• [Extract provided]
- Operating margins at the three largest for-profit healthcare systems in the country — HCA Healthcare, Tenet Healthcare and Community Health Systems — have exceeded pre-pandemic levels for the majority of the COVID-19 pandemic, according to a report out Monday from the Kaiser Family Foundation.
- HCA and Tenet in particular have had high operating margins of at least 10% and at least 5%, respectively, in nine out of 11 quarters.
- CHS’ operating margins have been less than 5% in nine out of 11 quarters, though still exceeding pre-pandemic levels for most of the COVID-19 crisis, according to KFF.
While other recent reports have pointed to declining operating margins for operators facing heightened expenses amid record inflation and staffing shortages, KFF’s analysis suggests some major for-profit systems have been mostly unaffected.
HCA, Tenet and CHS are the three largest for-profit health systems in the country, together accounting for about 8% of community hospital beds in the U.S. in 2020, according to the report.
Operating margins in KFF’s report reflect the profit margins earned on patient care and other operations, and include COVID-19 relief funds. They exclude income taxes and nonrecurring revenue and expenses like facility sales.
Over the course of the pandemic, HCA has fared the best, with operating margins of at least 10% during the majority of the pandemic, or in nine out of 11 quarters, according to the report.
That means revenue exceeded operating expenses by at least 10% for the chain for most of the pandemic.

• [Extracted records]
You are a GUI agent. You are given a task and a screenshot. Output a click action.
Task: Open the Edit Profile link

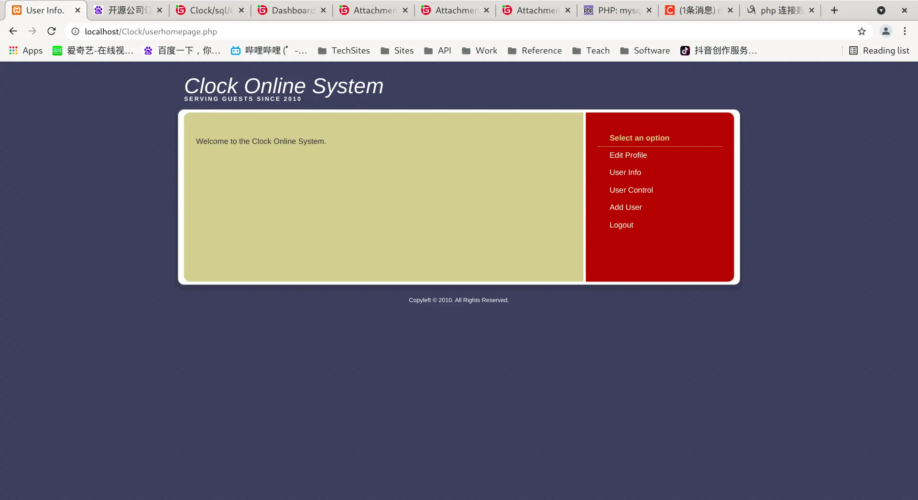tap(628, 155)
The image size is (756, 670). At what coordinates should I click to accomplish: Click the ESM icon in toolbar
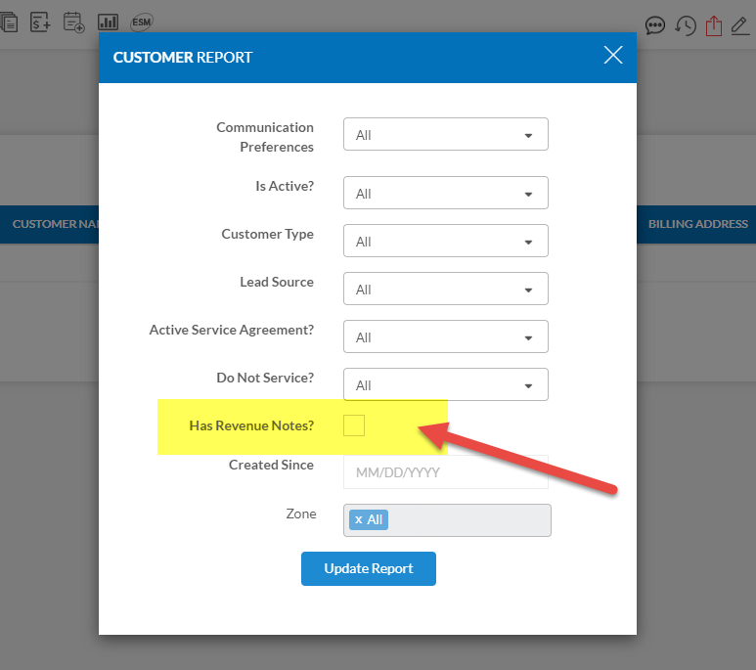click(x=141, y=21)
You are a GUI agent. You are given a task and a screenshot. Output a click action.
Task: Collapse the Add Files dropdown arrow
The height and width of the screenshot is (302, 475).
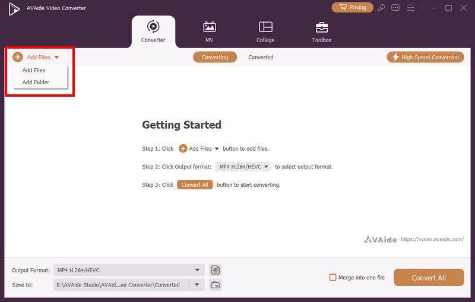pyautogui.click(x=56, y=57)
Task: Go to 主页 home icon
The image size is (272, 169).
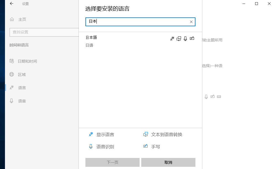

• [Exercise set]
1. Summarize the article on for-profit health system margins in two sentences.
2. Answer these questions using the article on for-profit health system margins:
(a) Which organization published the report?
(b) What share of U.S. community hospital beds did the three systems account for in 2020?
(c) What items are excluded from the operating margins in the report?
3. Go on with the article on for-profit health system margins from the point where it stops.
The items that come after the article are separate material and have no connection to it.

• [Your responses]
1. A Kaiser Family Foundation report found that operating margins at HCA Healthcare, Tenet Healthcare and Community Health Systems, the three largest for-profit health systems in the U.S., exceeded pre-pandemic levels for most of the COVID-19 pandemic. HCA fared best, with margins of at least 10% in nine of 11 quarters, which suggests these systems were largely unaffected by the inflation and staffing pressures that other reports linked to declining margins.

2.
(a) The Kaiser Family Foundation (KFF).
(b) About 8%.
(c) Income taxes and nonrecurring revenue and expenses, such as facility sales.

3.
During the first two quarters of 2020, HCA and Tenet dipped below 2019 operating margins. CHS did, too, in the first quarter of 2020, then again in the second quarter of 2022.
Ultimately, as of Q3 of this year, HCA’s operating margins were 11.4%, Tenet’s were 8.4%, and CHS’ were 1.2%, according to the report.
CHS did have lower margins than the other systems prior to the pandemic, the KFF report noted.
Those chains’ stock prices have also fluctuated widely throughout the pandemic.
Stock prices rose dramatically during the first two years of the pandemic, and at their peaks, HCA’s stock price rose by 88% relative to January 2020, while Tenet’s rose by 154% and CHS’ rose by 383%.
This year stock prices took a hit, with HCA and Tenet’s up 45% and 1%, respectively, compared to January 2020, as of Nov. 8. CHS’ stock price was down 11.5% since January 2020.
HCA’s stock price rose by a greater amount than the S&P 500 during that period, the KFF report said. The S&P 500 slightly outperformed Tenet stock and significantly outperformed CHS stock in that time.